In less than 48 hours Nigeria will welcome a new President, charged with handling its affairs for the next four years. Yet among the many challenges awaiting the new president, whether Nigeria itself can even survive another four years remains to be seen. There is no doubt that the Tinubu/Shettima presidency will need more than courage to keep Nigeria united for the full duration of their elected term.

Only time will tell whether Tinubu and Shettima will be sworn in come May 29, or whether we will instead have an interim government. However, one thing of which we are certain is that the era of Muhammad Buhari is over, never to be experienced again. Those who have survived living under Buhari’s misrule in Nigeria for the last eight years deserve an award for endurance.

We must not allow the expected swearing-in of a Yoruba man as Nigeria’s president on Monday 29 to make us complacent. Indeed, my Yoruba people, our task has just doubled.

Nigeria’s future is now looking more imperiled than ever before.
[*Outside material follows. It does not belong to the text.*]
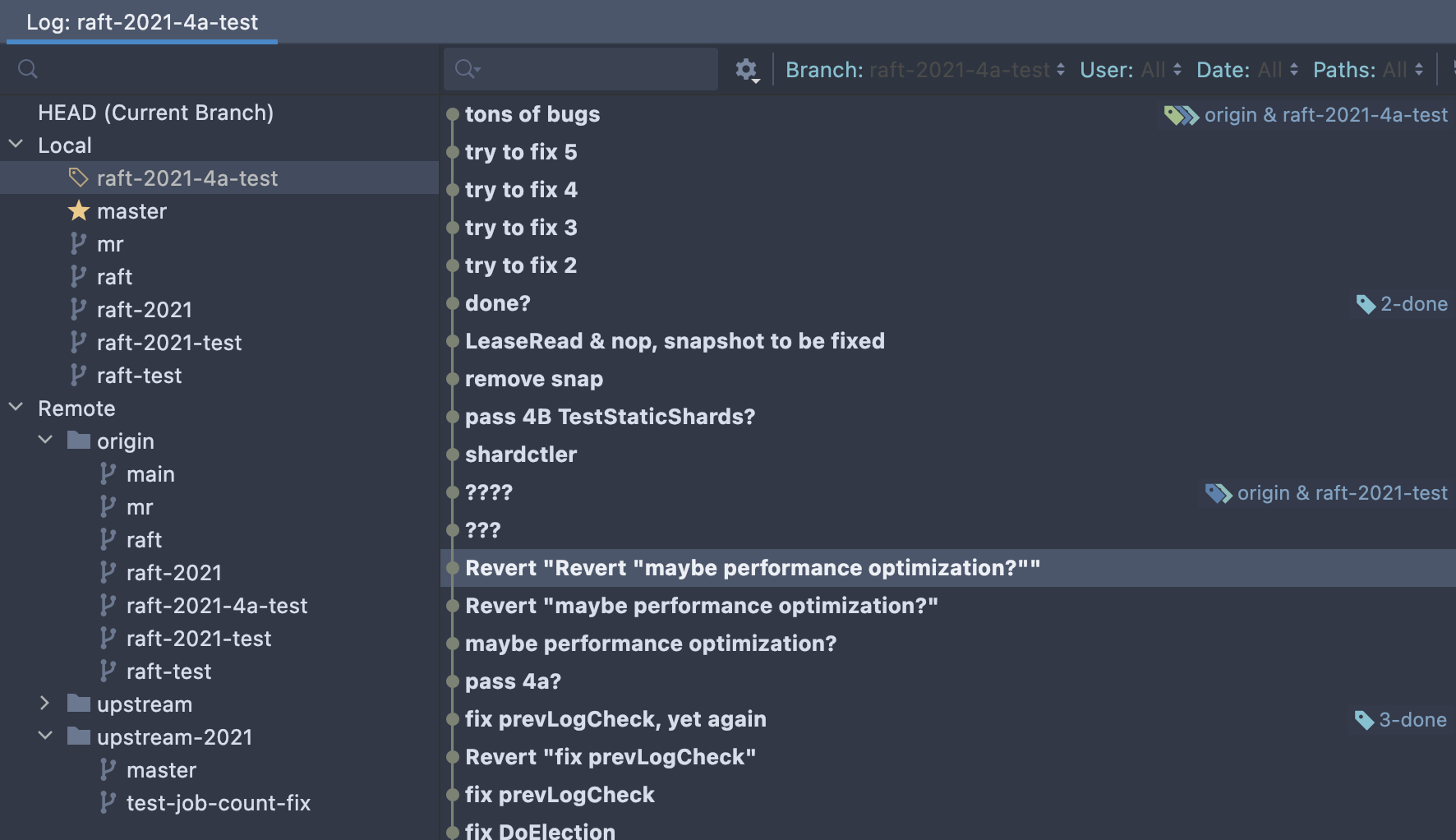This screenshot has height=840, width=1456.
Task: Click the origin remote folder icon
Action: coord(79,441)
The Indigenous Peoples of Biafra (IPOB) are already threatening to declare their own independent Biafra nation if Tinubu is sworn in come May 29. And the Biafra campaigners are not the only disgruntled people within the country. The vast majority of our Yoruba people and even the Hausa people are becoming embittered with the trajectory Nigeria has taken since independence. At this point now, the new president must decide if Nigeria will continue as it is, or ask the indigenous people to decide their future.

It is increasingly evident that Nigeria is not a sustainable venture, and that a trading post cannot become a country that can endure the test of time. The people within Nigeria never decided to unite and become a country, so trying to hold them to ransom can never succeed.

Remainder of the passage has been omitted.